Je ne voyais pas encore le prix de chaque geste.

Ma mère biologique est morte après avoir donné naissance à mon petit frère Mathieu.

Lucie, l’aînée, avait dix ans.

Moi, Camille, j’en avais huit, et j’étais une enfant maigre, fragile, toujours fatiguée avant les autres.

Antoine avait cinq ans, rond, silencieux, avec ce regard d’enfant qui cherche dans chaque pièce la personne qui ne reviendra plus.

Mathieu était bébé et ne comprenait rien.

Deux ans plus tard, mon père s’est remarié avec Marie.

Elle avait vingt-sept ans seulement.

Elle venait d’une famille respectée, elle était belle, droite, avec des cheveux sombres qu’elle attachait simplement et des mains encore douces de jeune femme qui n’avait pas prévu de vieillir trop vite.

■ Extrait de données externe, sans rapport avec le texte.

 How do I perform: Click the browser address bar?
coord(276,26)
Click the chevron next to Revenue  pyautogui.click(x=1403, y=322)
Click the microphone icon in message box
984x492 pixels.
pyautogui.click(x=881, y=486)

Nous avons commencé à l’appeler maman.

Personne ne nous y a forcés.

C’est venu un matin, puis c’est resté.

Mon père partait travailler très tôt et revenait le soir, usé par la journée, avec l’odeur du froid sur son manteau et parfois du tabac accroché à son col.

Marie gardait la maison debout.

Elle préparait à manger, lavait nos vêtements, raccommodait les genoux troués, vérifiait les cahiers, nettoyait le sol, consolait Mathieu, faisait réciter Lucie et nous envoyait à l’école avec les cheveux peignés.

Nous n’avions pas grand-chose.

Mais la table était mise.

Le pain était coupé.

Les bols étaient alignés.

Une maison pauvre peut tenir longtemps quand une femme accepte de porter les murs à bout de bras.

Trois ans après son arrivée, mon père est tombé gravement malade.

La maladie l’a pris doucement, puis brutalement, comme si elle avait attendu que nous commencions enfin à respirer.

À la fin, il ne parlait presque plus.

Il regardait Marie et pleurait.

Je revois encore ses yeux sur elle, pas seulement pleins d’amour, mais aussi de honte, de peur, de supplication.

Il savait ce qu’il lui laissait.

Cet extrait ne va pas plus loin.